🤖 AI Summary
To address the vulnerability of multimodal large language models (MLLMs) to explicit jailbreak attacks—whose detectability increases due to cross-modal alignment enhancement—this paper proposes Implicit Jailbreak Attack (IJA), a novel implicit adversarial framework. IJA encodes malicious instructions into the least significant bits (LSBs) of benign images and leverages synergistic text-image prompting to trigger harmful responses, thereby circumventing explicit textual injection in the language modality. Methodologically, IJA introduces a cross-modal implicit attack paradigm integrating proxy-model-guided adversarial suffix generation, cross-modal prompt coupling, and iterative template-based feedback fine-tuning. Evaluated on commercial MLLMs—including GPT-4o and Gemini-1.5 Pro—IJA achieves over 90% attack success rate with an average of only three queries, significantly outperforming state-of-the-art approaches in both efficacy and query efficiency.
📝 Abstract
Multimodal large language models (MLLMs) enable powerful cross-modal reasoning capabilities. However, the expanded input space introduces new attack surfaces.
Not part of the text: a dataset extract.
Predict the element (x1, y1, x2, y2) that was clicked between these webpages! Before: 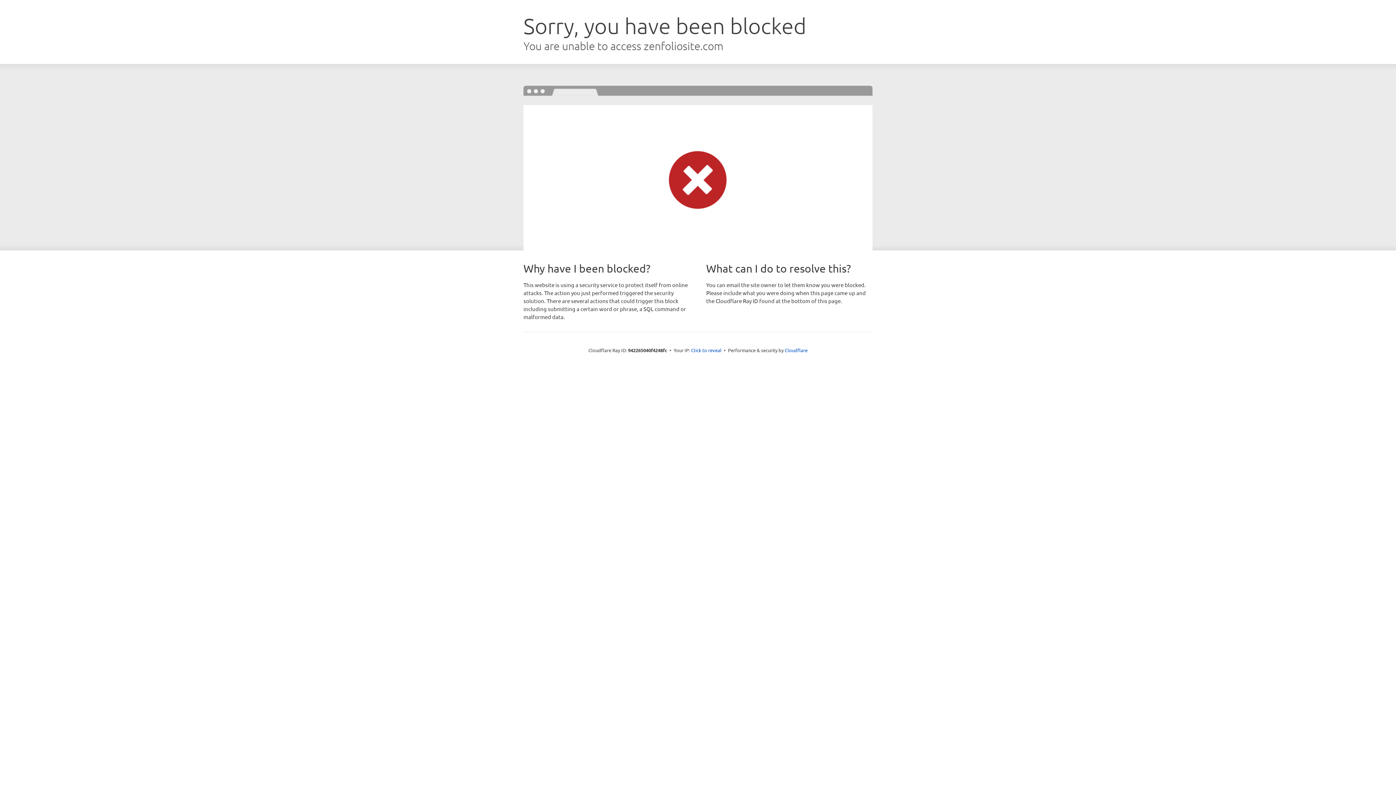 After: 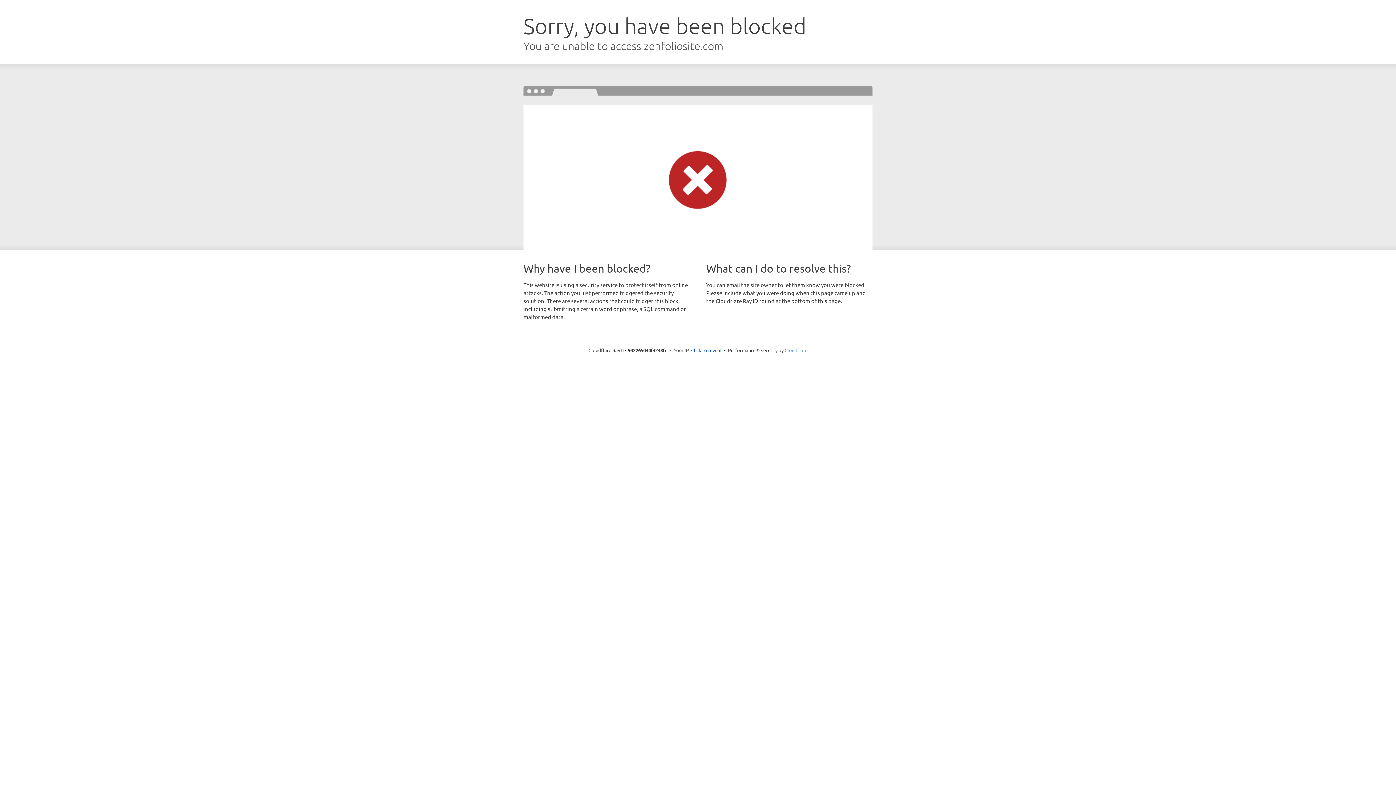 Action: label: Cloudflare bbox: (784, 347, 807, 353)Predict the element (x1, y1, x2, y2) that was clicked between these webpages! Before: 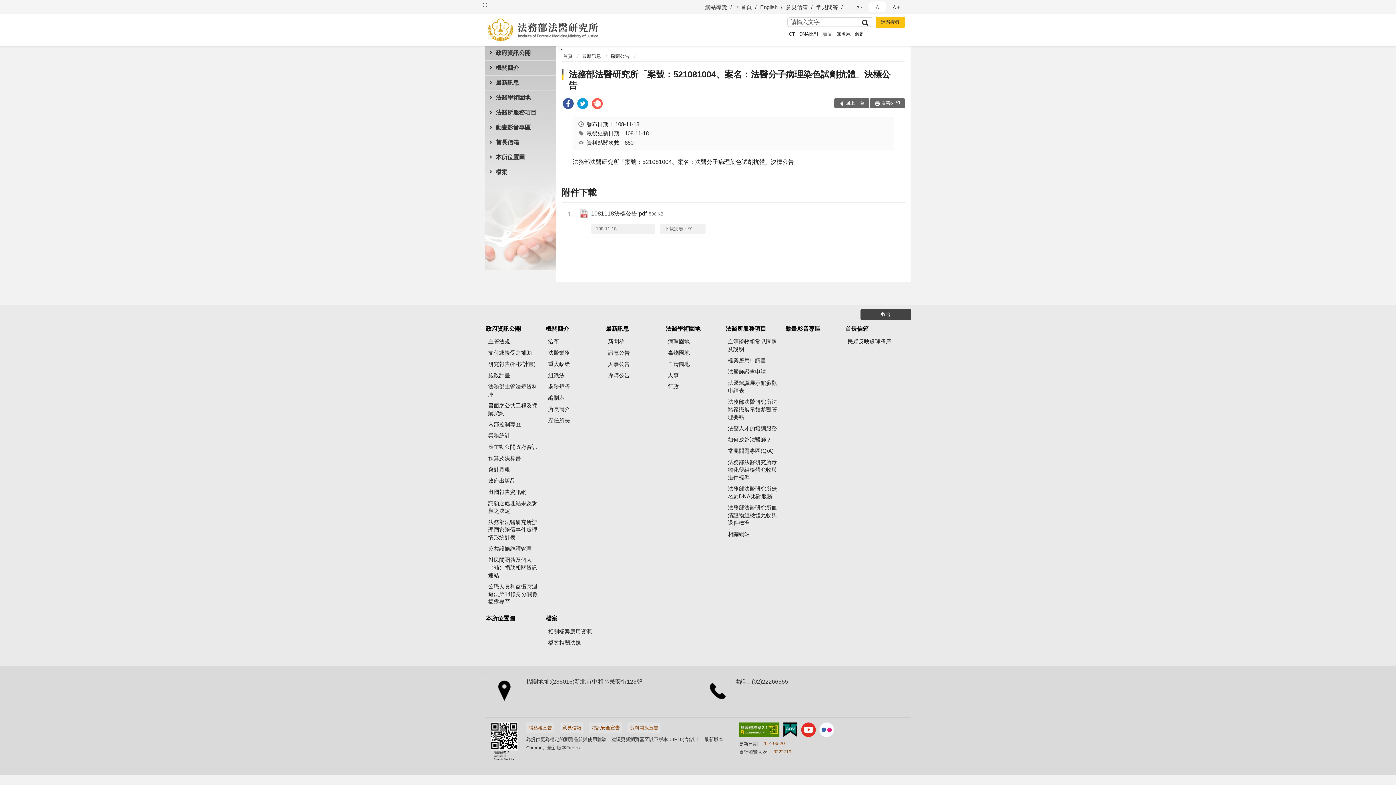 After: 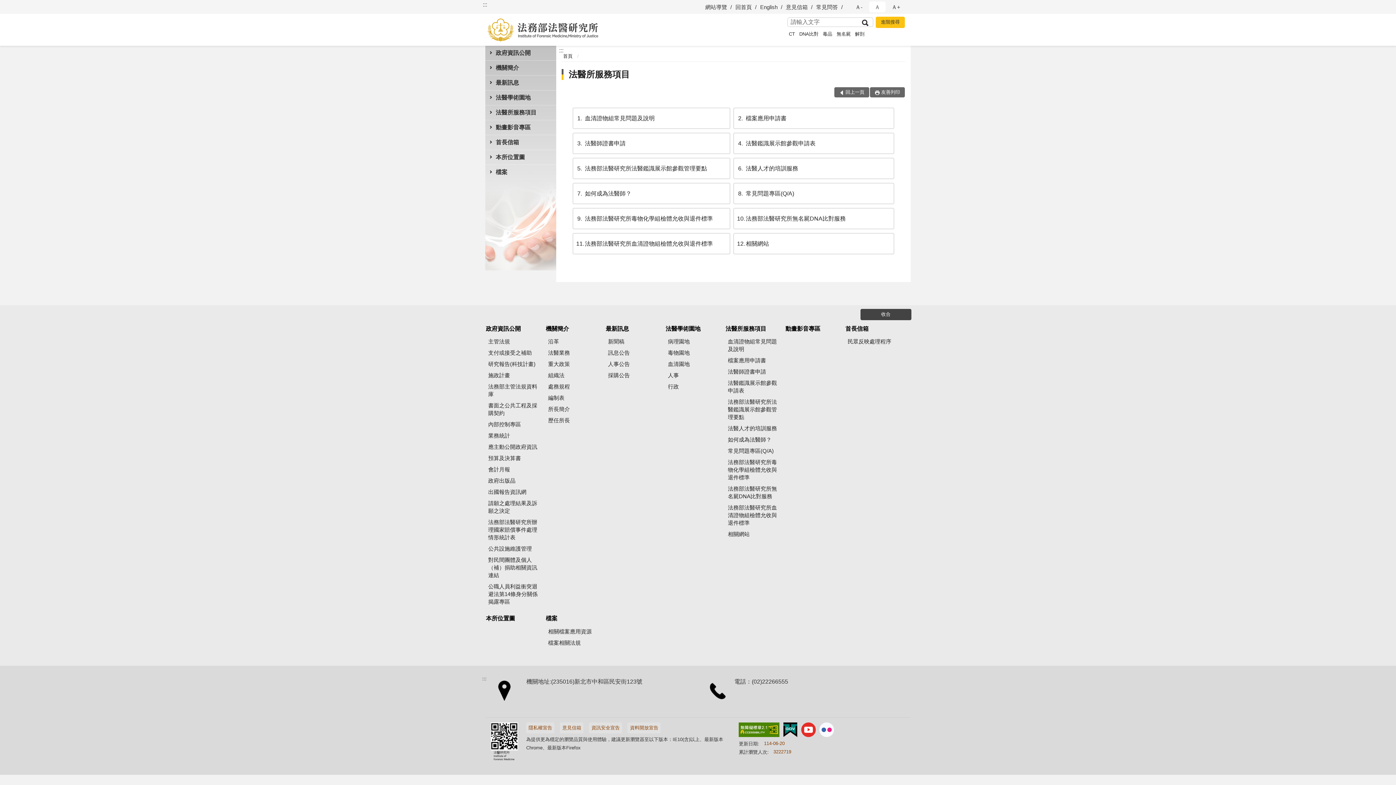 Action: bbox: (485, 105, 556, 120) label: 法醫所服務項目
Previous jailbreak attacks often inject malicious instructions from text into less aligned modalities, such as vision. As MLLMs increasingly incorporate cross-modal consistency and alignment mechanisms, such explicit attacks become easier to detect and block. In this work, we propose a novel implicit jailbreak framework termed IJA that stealthily embeds malicious instructions into images via least significant bit steganography and couples them with seemingly benign, image-related textual prompts. To further enhance attack effectiveness across diverse MLLMs, we incorporate adversarial suffixes generated by a surrogate model and introduce a template optimization module that iteratively refines both the prompt and embedding based on model feedback. On commercial models like GPT-4o and Gemini-1.5 Pro, our method achieves attack success rates of over 90% using an average of only 3 queries.